I'm not new to baking so my skills really can't get much faster at that. I'm new to decorating and the more I decorate, the faster I will become. It's not rocket science to figure that out. So why should I not include labor into my price now? If I don't, clients will expect the non labor prices going forward and I will have a hard time raising my prices. Hence, making it difficult to make a profit.

So with all that said, I hope you can see how I can have an hourly charge for labor included into the cost per slice being new and slow. People with no experience get jobs all the time. They don't work for free until they gain the experience and they certainly don't work for $1 an hour either.

I charged the guy I work with $45 for this cake, which cost me $38 to make. When all was said and done, I made $7. That's $1.16 per hour for labor. Seems a bit low if you ask me. And, that equates to $1.29 per slice. I am almost certain the bakeries near me aren't charging that low.

Now I need to work on lowering my costs and time it takes to make and decorate the cakes.

And that for the tips on charging extra for the xtras. I'm assuming you are refering to fondant, gumpaste, etc? Correct?

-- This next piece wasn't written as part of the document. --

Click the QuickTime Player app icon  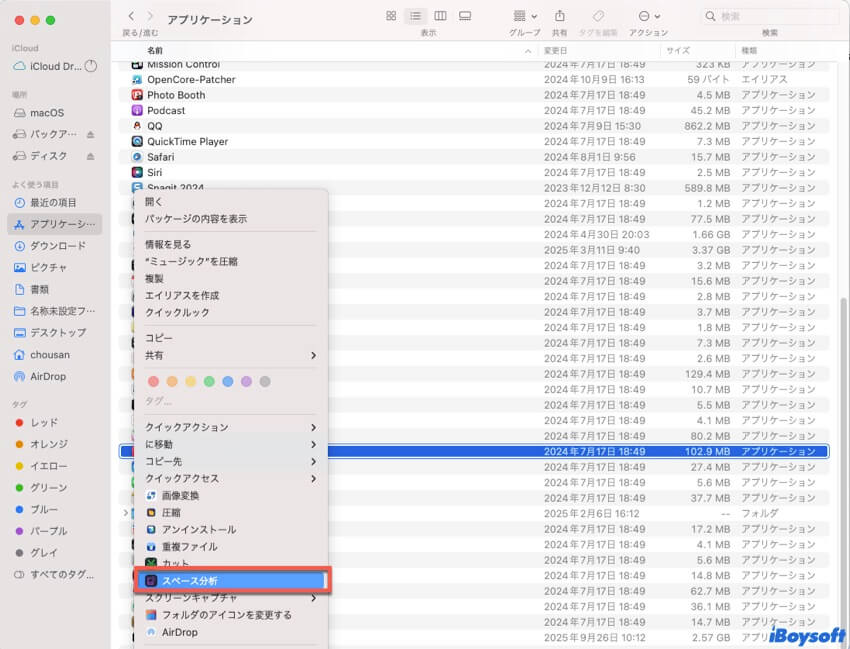point(138,142)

Trixyinaz Posted 31 Mar 2008 , 2:26pm
post #23 of 24

Jennie - we must have cross posted. Your post makes perfect sense to me. I am trying to get into this business. I don't need another hobby and if I charge as if it is a hobby, I'll never be successful running a business when I plan to open one next year. I appreciate your candor and honesty. Your points were well taken and not taken as an attack. Thanks for taking the time to write all you did. I appreciate all of it. While I am new, I am confident in the product I produce. I'm a perfectionist and am practicing practicing and practicing. I'm taking classes for decorating. I'm really taking this seriously. I want to be great at this....I don't want another hobby!

Thanks!

Vicki

AKA_cupcakeshoppe Posted 1 Apr 2008 , 9:23am
post #24 of 24
Quote:
Originally Posted by Trixyinaz



Cupcakeshoppe - Is the 20% for your labor or do you take the cost of your cake, supplies and labor and then add 20% to get your selling price? See, that is where I get confused. LOL....not hard to do. LOL

Thanks.




it's 20% of all the ingredient costs and my incidentals (gas, use of my mixer and other equipment, electricity, dishwashing soap)

I don't know who uploaded the quote excel file on here but I got it and it looks pretty good. thanks!